## What needs to be done:
Below this line is a listing that includes pictures. Copy exactly, and only, the lines from the one containing "Lewd LatinXs (1107, 1443)" through the one containing "Coto de Caza (259, 2477)"; the pictures do not go in the copy.

## Raw data:
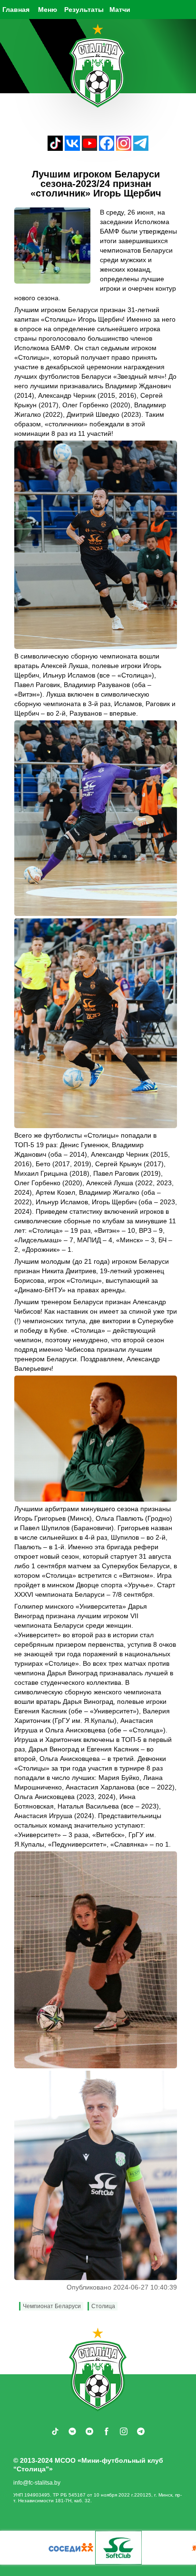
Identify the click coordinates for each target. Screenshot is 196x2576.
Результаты (84, 9)
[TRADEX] (118, 2548)
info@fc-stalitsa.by (36, 2482)
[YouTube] (89, 148)
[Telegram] (140, 148)
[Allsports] (71, 2548)
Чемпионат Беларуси (52, 2306)
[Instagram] (123, 148)
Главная (15, 9)
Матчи (119, 9)
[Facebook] (106, 148)
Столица (103, 2306)
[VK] (72, 148)
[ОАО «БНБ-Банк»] (23, 2548)
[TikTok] (55, 148)
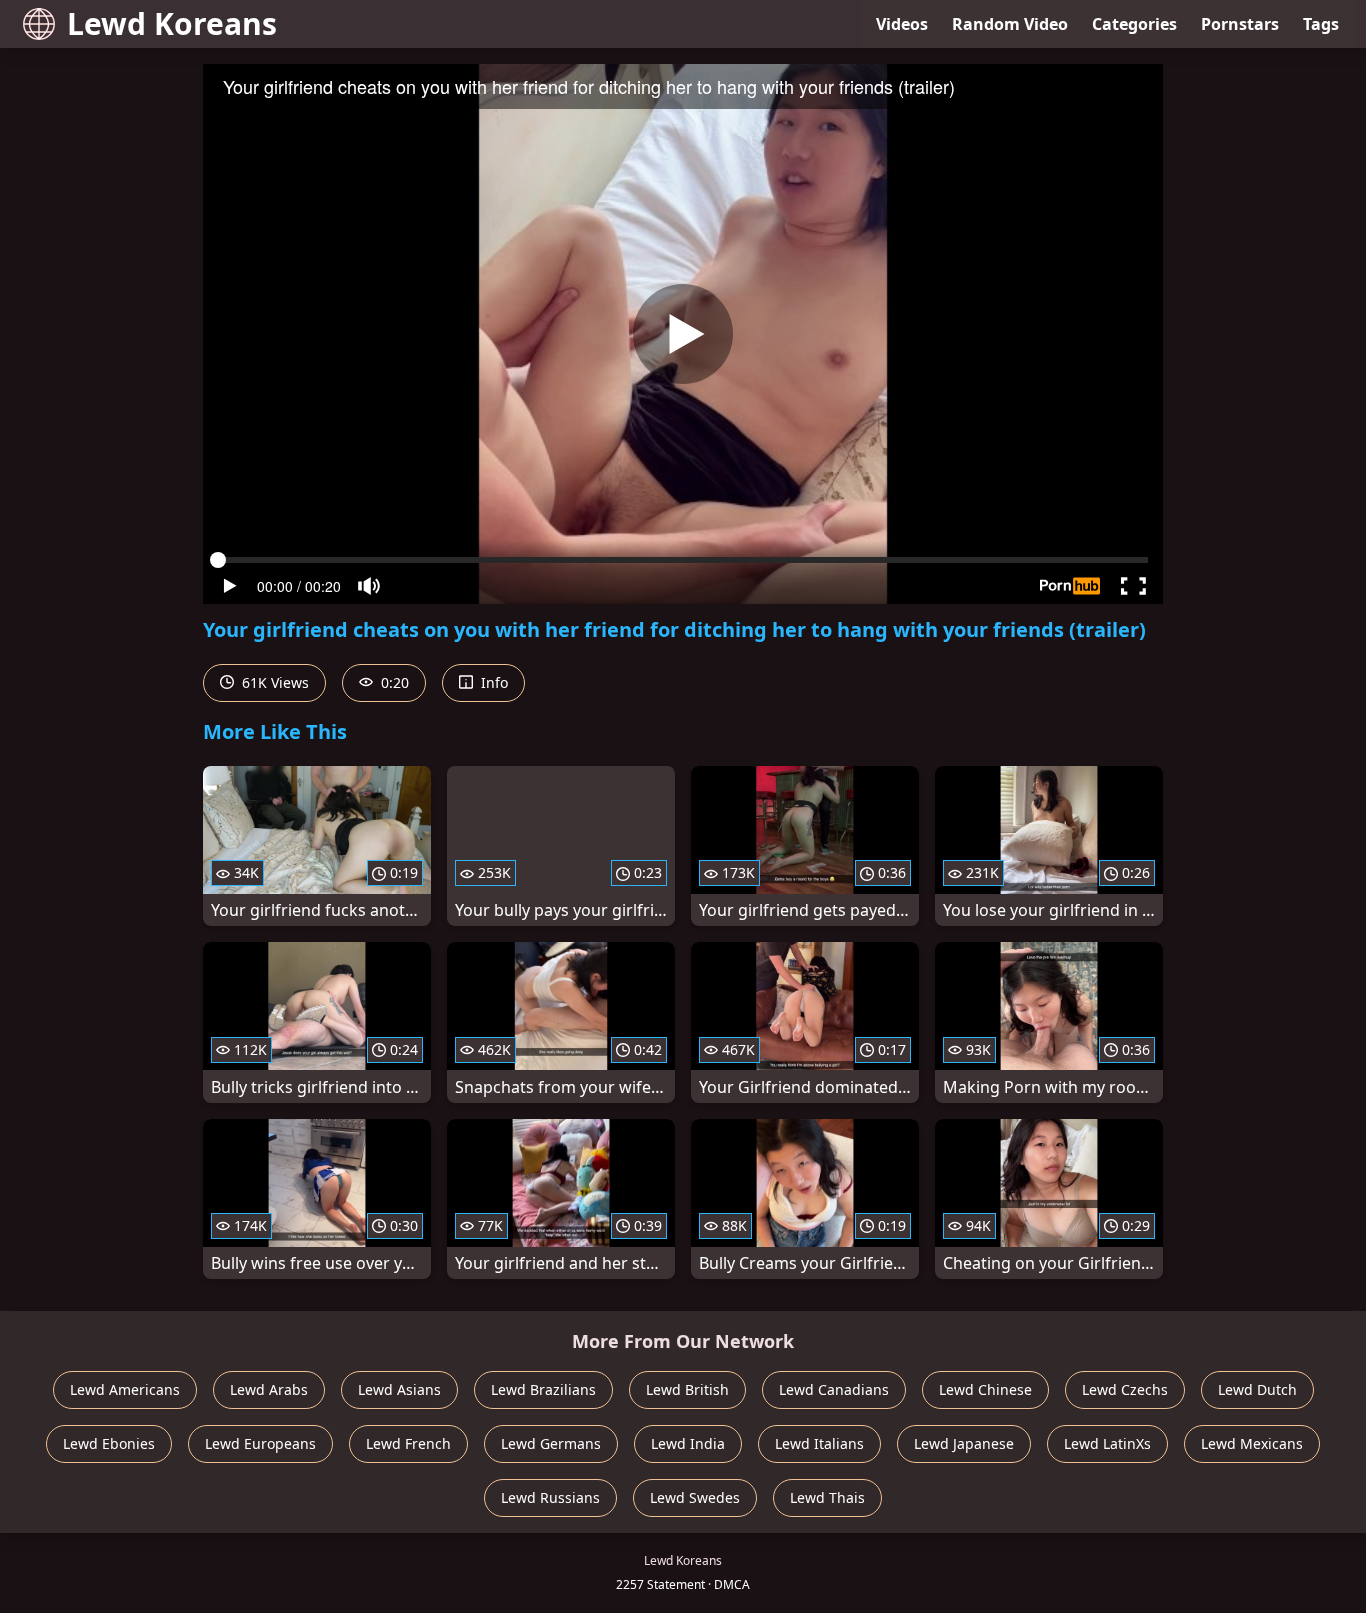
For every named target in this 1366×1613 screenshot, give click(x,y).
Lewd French (408, 1443)
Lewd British (687, 1389)
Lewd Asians (399, 1389)
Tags (1321, 24)
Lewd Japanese (964, 1443)
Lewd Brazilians (543, 1389)
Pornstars (1240, 24)
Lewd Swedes (695, 1497)
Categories (1134, 24)
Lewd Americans (125, 1389)
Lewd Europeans (260, 1443)
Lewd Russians (550, 1497)
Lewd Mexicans (1252, 1443)
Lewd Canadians (834, 1389)
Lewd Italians (819, 1443)
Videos (902, 24)
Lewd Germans (551, 1443)
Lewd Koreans (172, 23)
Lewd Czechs (1125, 1389)
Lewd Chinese (985, 1389)
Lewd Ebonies (109, 1443)
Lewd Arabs (269, 1389)
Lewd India (688, 1443)
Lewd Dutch (1257, 1389)
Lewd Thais (827, 1497)
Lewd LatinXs (1107, 1443)
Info (492, 682)
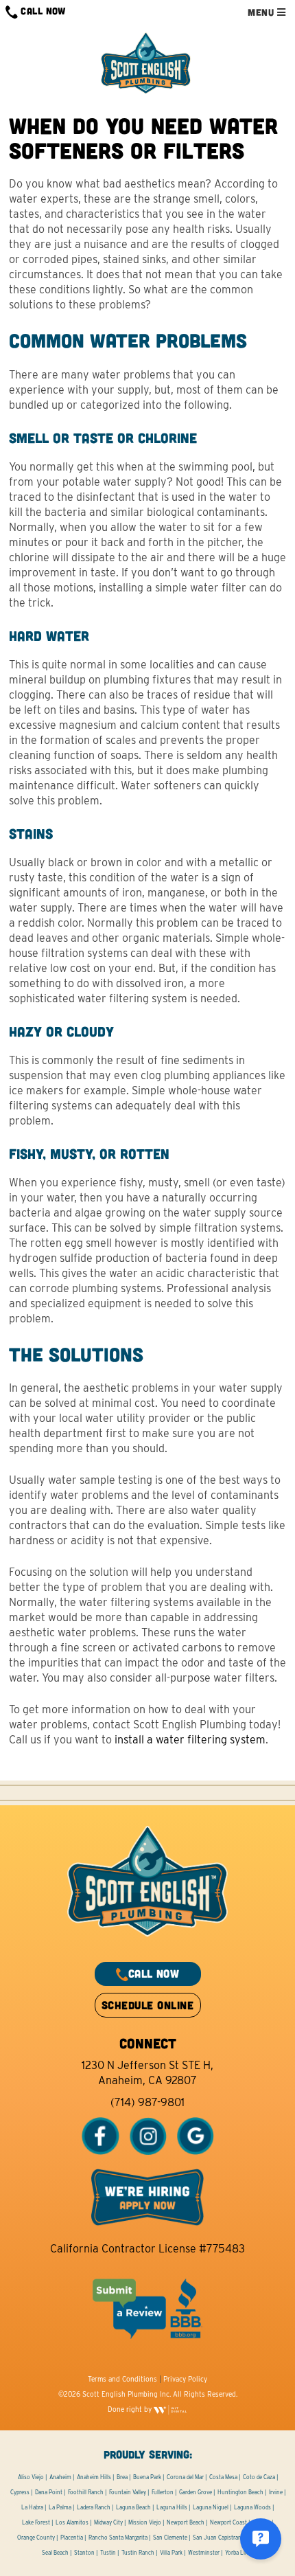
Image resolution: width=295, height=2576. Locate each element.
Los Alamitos (72, 2522)
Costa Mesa (223, 2477)
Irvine (276, 2492)
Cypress (20, 2492)
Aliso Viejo (31, 2477)
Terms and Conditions (122, 2379)
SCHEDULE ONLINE (147, 2004)
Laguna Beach (133, 2507)
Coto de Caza (259, 2477)
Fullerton (163, 2492)
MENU (262, 12)
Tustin (108, 2552)
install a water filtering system (190, 1739)
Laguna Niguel (210, 2507)
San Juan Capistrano (219, 2537)
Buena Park (147, 2477)
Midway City (108, 2522)
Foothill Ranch (86, 2492)
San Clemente (170, 2537)
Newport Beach (185, 2522)
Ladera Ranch (93, 2507)
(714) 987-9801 (147, 2102)
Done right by (131, 2409)
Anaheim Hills (94, 2477)
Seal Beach (55, 2552)
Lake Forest (36, 2522)
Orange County (36, 2537)
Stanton (84, 2552)
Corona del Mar (185, 2477)
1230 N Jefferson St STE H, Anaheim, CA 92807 (147, 2073)
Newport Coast (228, 2522)
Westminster (204, 2552)
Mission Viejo (144, 2522)
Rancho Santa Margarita (118, 2537)
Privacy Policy (185, 2379)
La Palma (60, 2507)
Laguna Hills (171, 2507)
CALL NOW (42, 10)
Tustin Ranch (137, 2552)
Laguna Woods (252, 2507)
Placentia (71, 2537)
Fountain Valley (127, 2492)
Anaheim (60, 2477)
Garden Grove (195, 2492)
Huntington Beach (240, 2492)
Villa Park (171, 2552)
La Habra (32, 2507)
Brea (122, 2477)
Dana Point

## Solution:
Lewd LatinXs (1107, 1443)
Info (492, 682)
Image resolution: width=295, height=2576. Locate each element.
Los Alamitos (72, 2522)
Costa Mesa (223, 2477)
Irvine (276, 2492)
Cypress (20, 2492)
Aliso Viejo (31, 2477)
Terms and Conditions (122, 2379)
SCHEDULE ONLINE (147, 2004)
Laguna Beach (133, 2507)
Coto de Caza (259, 2477)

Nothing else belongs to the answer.